■ What is asked:
1. Using the forum post about std::less below, decide whether each statement agrees with it: (a) The standard requires the std::less specializations for any pointer type to yield a total order. (b) The reply accepts the claim that std::less has the same limitations as the relational operators. (c) Pointer arithmetic can be performed on pointers to void. Answer yes or no for each, quoting the deciding words.
2. Write out the forum post about std::less between "PostPosted: Mon Nov" and "relational operators directly.", inclusive, renaming "relational" as "ordering".

■ Reading passage:
--

PostPosted: Mon Nov 14, 2005 2:37 pm    Post subject: Re: self-assignment and unrelated pointers Reply with quote

Jack Klein wrote:

[...]
Quote:
std::less is a relational test, and in fact is subject to the
same limitations as coding the relational operators directly.

That's not true. §20.3.3/8 specifically says "For templates
greater, less, greater_equal, and less_equal, the
specializations for any pointer type yield a total order, even
if the built-in operators <, >, <=, >= do not." If '<' really
doesn't work for all built-in pointers, the implementation is
required to partially specialize std::less to provide something
that does.

Quote:
Not only that, but pointers to void are not exempt from these
requirements, and in fact may have more issues, since
relational comparisons at least imply arithmetic between the
two pointers, and it is not possible to perform pointer
arithmetic on pointers to void.

--

■ Extracted records:

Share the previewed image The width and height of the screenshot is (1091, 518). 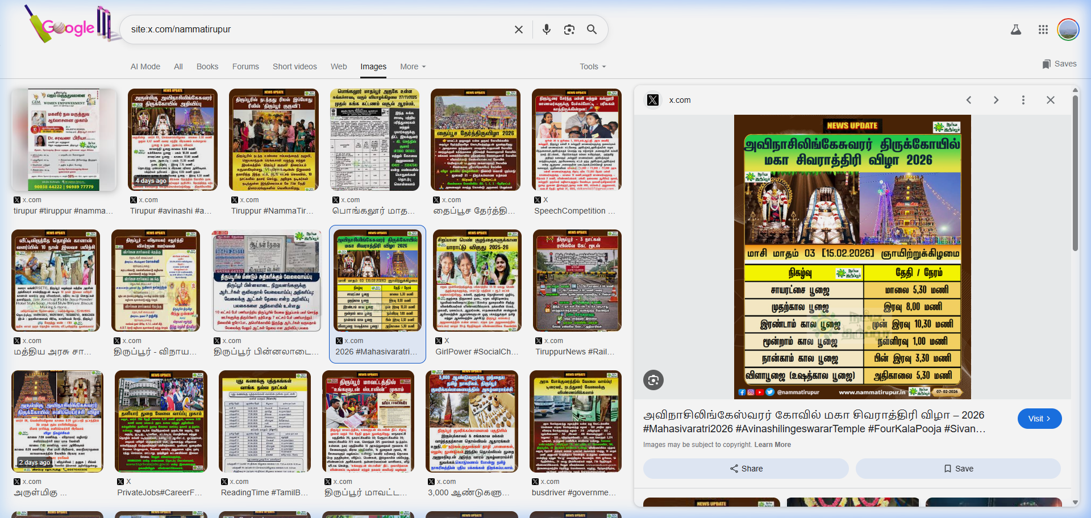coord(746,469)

--

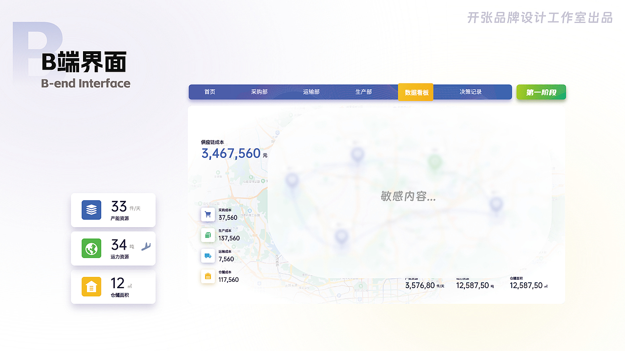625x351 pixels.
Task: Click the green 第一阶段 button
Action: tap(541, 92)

--

■ Answer list:
1.
(a) Yes: "the specializations for any pointer type yield a total order, even if the built-in operators <, >, <=, >= do not."
(b) No: "That's not true."
(c) No: "it is not possible to perform pointer arithmetic on pointers to void."

2.
PostPosted: Mon Nov 14, 2005 2:37 pm    Post subject: Re: self-assignment and unrelated pointers Reply with quote

Jack Klein wrote:

[...]
Quote:
std::less is a ordering test, and in fact is subject to the
same limitations as coding the ordering operators directly.